ABSTRACT

The extraordinary range of pharmacological effects of γ-hydroxybutyrate (GHB) has attracted scientific attention for more than three decades. Intraperitoneal doses of this simple 4-carbon fatty acid in excess of 200 mg/kg can induce sleep and anaesthetic states in small animals, dramatically raise brain dopamine levels, reduce cerebral deoxyglucose utilization and lower body temperature (Gessa et al. 1966; Roth and Suhr 1970; Lin et al. 1979; Kuschinsky et al. 1985; Mamelak 1989). The behavioural and electroencephalographic changes induced by GHB in small animals also appear to have certain features in common with petit mal epilepsy (Snead 1988). In humans, the unique anaesthetic properties of GHB have been used to advantage during labour and perhaps more widely, following head trauma to reduce cerebral edema (Vickers 1969; Strong 1984; Dabadie et al. 1986). Grace Kelly, the former Princess of Monaco, was treated with GHB soon after her arrival in hospital following her motor vehicle accident (BalabanQuine 1989).
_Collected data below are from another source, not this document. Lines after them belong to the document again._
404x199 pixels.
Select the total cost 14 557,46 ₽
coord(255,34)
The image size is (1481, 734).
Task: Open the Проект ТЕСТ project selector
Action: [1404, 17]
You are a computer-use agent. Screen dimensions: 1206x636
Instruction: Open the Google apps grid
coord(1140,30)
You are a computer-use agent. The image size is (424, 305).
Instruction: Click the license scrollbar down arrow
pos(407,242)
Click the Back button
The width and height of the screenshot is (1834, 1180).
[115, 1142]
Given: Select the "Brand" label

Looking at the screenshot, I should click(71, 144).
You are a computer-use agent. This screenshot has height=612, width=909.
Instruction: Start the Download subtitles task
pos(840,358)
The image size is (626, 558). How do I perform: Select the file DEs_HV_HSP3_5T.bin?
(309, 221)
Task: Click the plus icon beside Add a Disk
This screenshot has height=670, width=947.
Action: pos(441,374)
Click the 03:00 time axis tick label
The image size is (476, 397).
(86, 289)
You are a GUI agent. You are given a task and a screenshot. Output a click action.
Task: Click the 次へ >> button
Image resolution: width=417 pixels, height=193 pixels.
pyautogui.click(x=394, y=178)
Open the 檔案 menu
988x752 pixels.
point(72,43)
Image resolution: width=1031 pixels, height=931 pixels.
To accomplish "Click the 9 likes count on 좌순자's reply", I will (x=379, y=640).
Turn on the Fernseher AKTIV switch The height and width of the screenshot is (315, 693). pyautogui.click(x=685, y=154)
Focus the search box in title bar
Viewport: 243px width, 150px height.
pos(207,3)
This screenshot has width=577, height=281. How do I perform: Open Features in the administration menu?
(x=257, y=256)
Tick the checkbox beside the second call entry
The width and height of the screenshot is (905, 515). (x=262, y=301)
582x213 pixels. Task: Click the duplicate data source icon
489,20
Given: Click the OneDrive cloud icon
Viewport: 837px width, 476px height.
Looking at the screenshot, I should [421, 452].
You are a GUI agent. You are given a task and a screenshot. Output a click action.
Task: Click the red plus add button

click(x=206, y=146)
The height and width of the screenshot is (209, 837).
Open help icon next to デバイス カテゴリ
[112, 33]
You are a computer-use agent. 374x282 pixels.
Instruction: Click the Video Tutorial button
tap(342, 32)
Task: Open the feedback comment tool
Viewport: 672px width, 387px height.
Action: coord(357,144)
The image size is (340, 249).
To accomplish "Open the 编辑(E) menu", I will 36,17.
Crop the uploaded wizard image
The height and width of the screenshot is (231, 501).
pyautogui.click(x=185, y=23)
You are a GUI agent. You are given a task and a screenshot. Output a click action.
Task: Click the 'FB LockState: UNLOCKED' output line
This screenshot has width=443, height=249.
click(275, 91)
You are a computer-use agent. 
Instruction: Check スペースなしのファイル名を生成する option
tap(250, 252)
Lower oral doses of GHB in man, in the range of 25-35 mg/kg, can stimulate the release of prolactin and growth hormone (Van Cauter et al. 1997). These low doses also can induce both REM sleep and slow wave sleep, and in contrast to hypnotic agents in common use, the effects of GHB on sleep do not change with time (Mamelak et al. 1986). GHB has been shown to inhibit lipid peroxidation and to prevent reperfusion injury and the tissue damage caused by radiation and high oxygen pressure (Laborit 1973; Lavyne et al. 1983; Meerson et al. 1983; Boyd et al. 1990). Indeed, GHB has been found to have tissue protective effects in animals and man in many different organs including brain, liver, lung, heart, kidney, gut and pancreatic beta cells (Dosmagambetova 1983; Lavyne et al. 1983; Boyarinov et al. 1984; Sholokov et al. 1986; Boyd et al. 1990; Pierrefiche et al. 1991 ; Sherman et al. 1994; Bouix et al. 1995; Yamasaki et al. 1999).